0. David (Haley Joel Osment) in A.I.
Haley Joel Osment got the role of a lifetime as the robot-boy David in A.I., but David seems more like a child struggling with Asperger’s than a machine that conceals a metal skeleton. And, like Robin Williams’ performance as Bicentennial Man, this only gets worse as the movie goes along, and the character becomes (supposedly) more and more like a “real boy.”

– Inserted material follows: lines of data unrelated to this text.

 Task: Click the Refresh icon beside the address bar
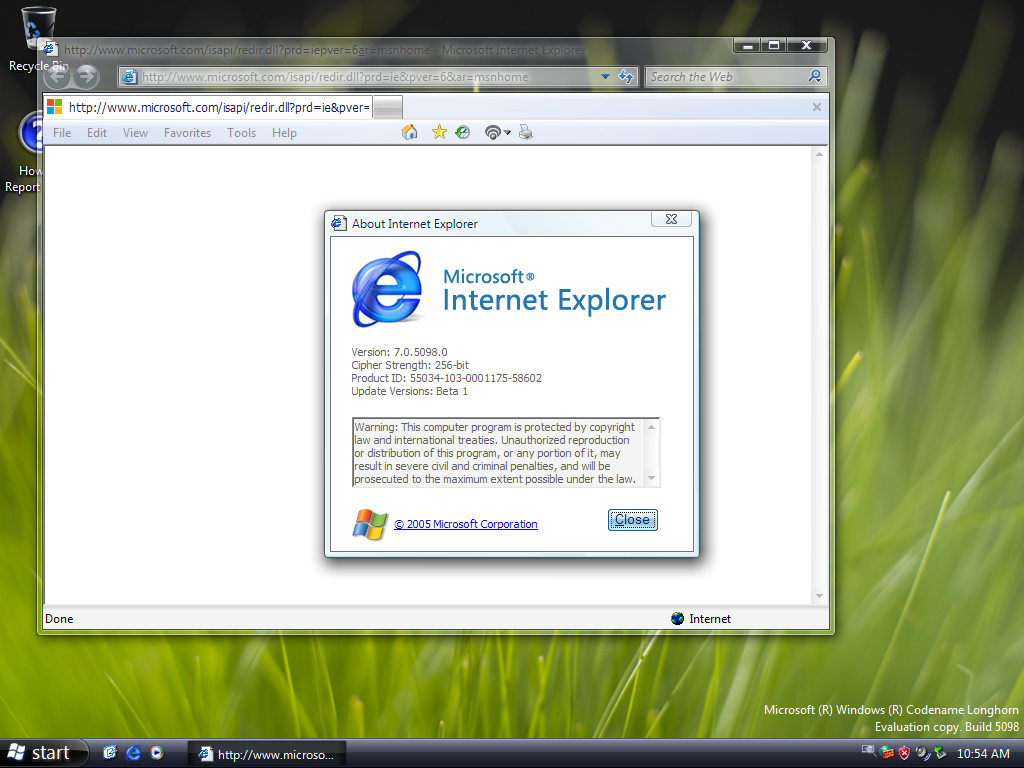[627, 77]
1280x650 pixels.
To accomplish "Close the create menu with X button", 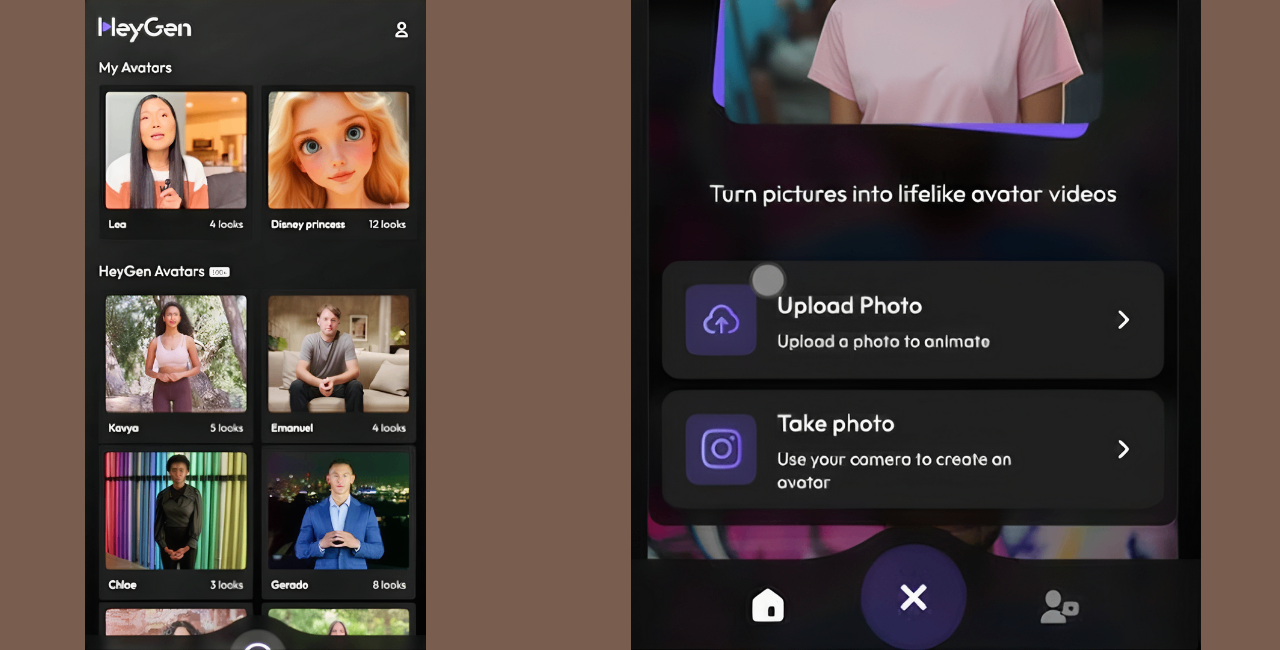I will [x=913, y=597].

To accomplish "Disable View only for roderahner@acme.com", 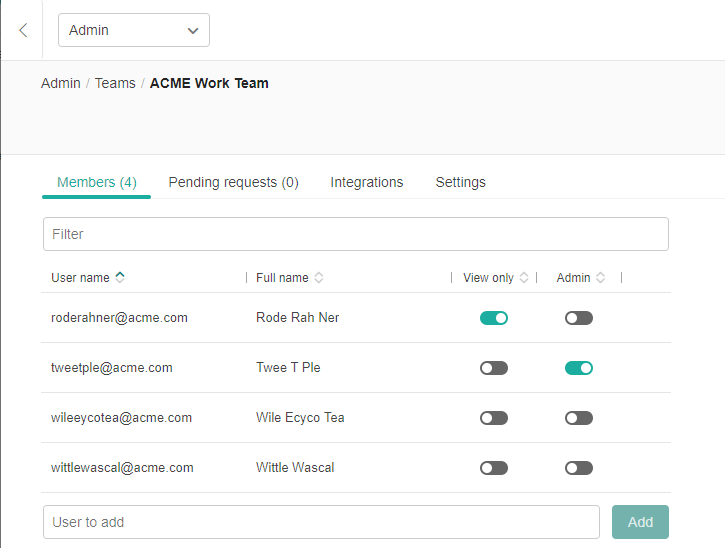I will tap(494, 318).
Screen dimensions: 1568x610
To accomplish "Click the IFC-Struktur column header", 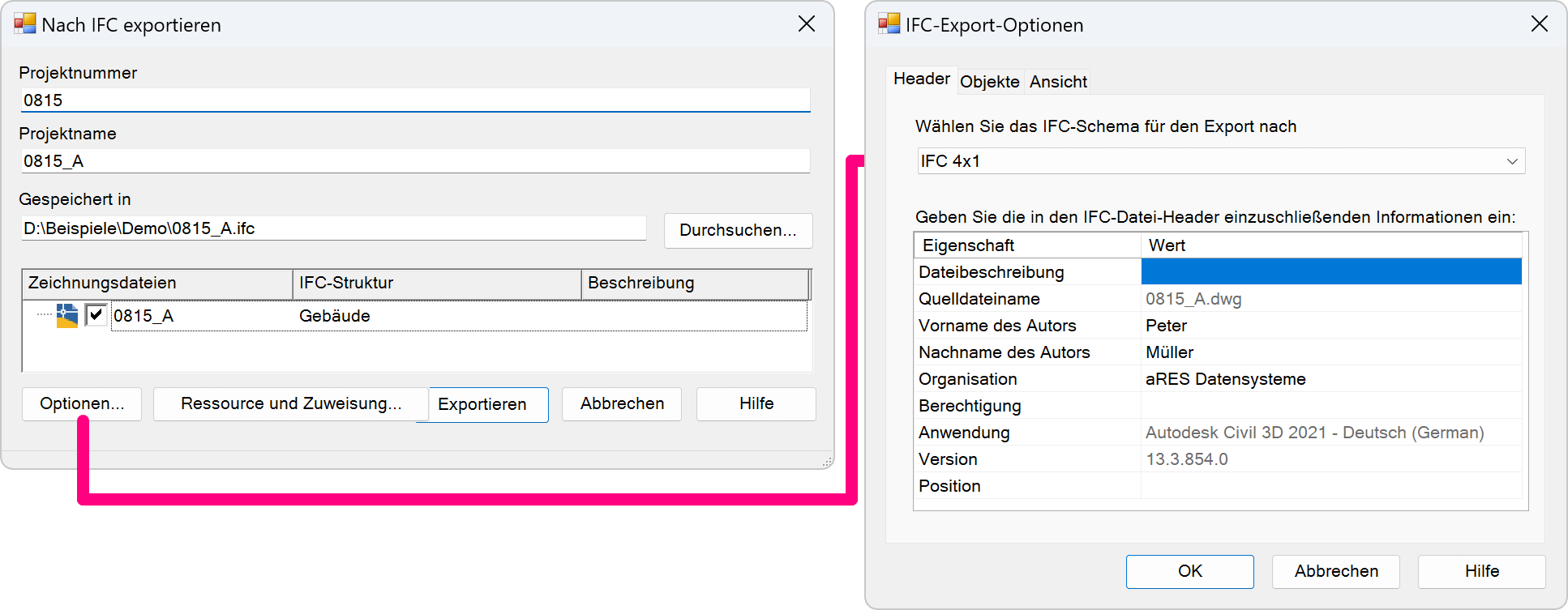I will (436, 284).
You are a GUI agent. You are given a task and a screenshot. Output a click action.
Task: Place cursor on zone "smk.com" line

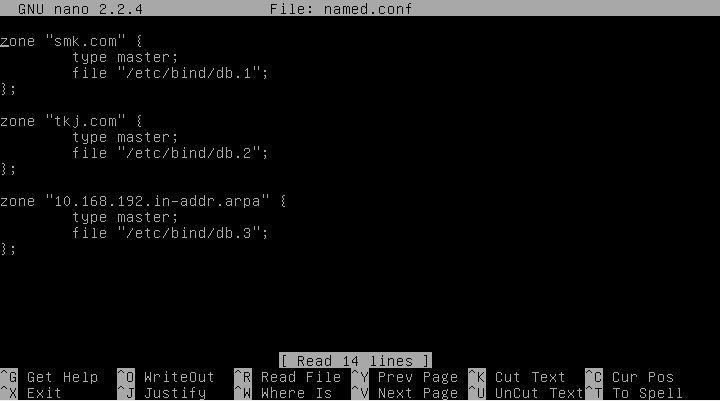71,41
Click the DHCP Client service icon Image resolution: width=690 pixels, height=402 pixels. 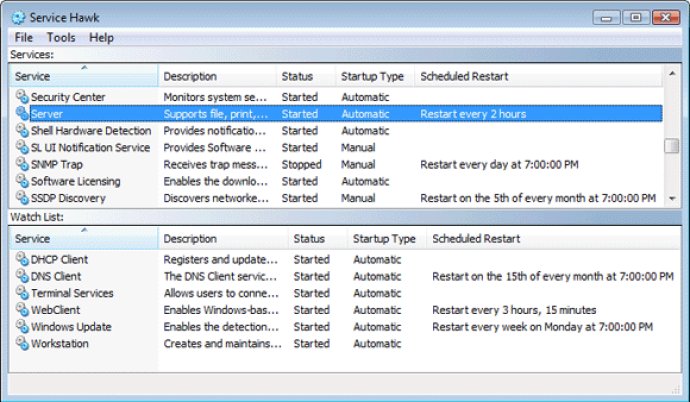pos(22,259)
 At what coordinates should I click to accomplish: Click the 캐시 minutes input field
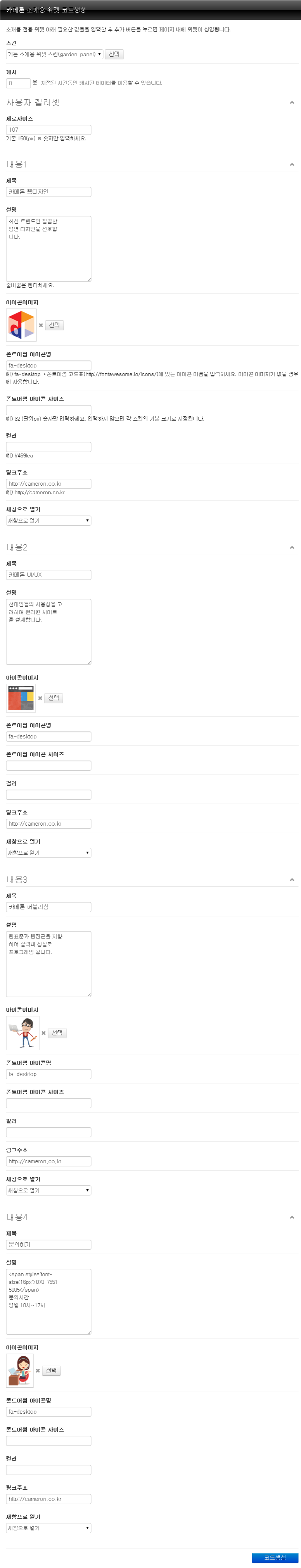point(18,83)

Osment does have a few scenes of fine robot acting. The best come early on, when he’s still learning to pick up on social cues:
0. Call (Winona Ryder) in Alien: Resurrection
Like Holm as Ash, Winona Ryder mostly plays Call as a human (in the scene below, Call even gets drunk), and she lets the surprises in the screenplay do the work. She’s not bad, but the performance lacks the extra layer of the finest robotic performances.
0. SID 6.7 (Russell Crowe) in Virtuosity
It is also possible to take the whole flamboyant robot thing too far. Before L.A. Confidential, The Insider, Gladiator—and the subsequent stretch during which he could get just about any role he wanted—Russell Crowe played the ultimate robotic psychopath, SID 6.7 in Brett Leonard’s sci-fi thriller Virtuosity.
Looking back, there’s something delightful about how over the top the Oscar winner’s performance is. (As he says himself, with some acrobatics and a flip of the hair, “I’m a 50-terrabyte self-evolving neural-network double back-flip off the high platform. I’m not a swan dive.”) But it really only works as camp.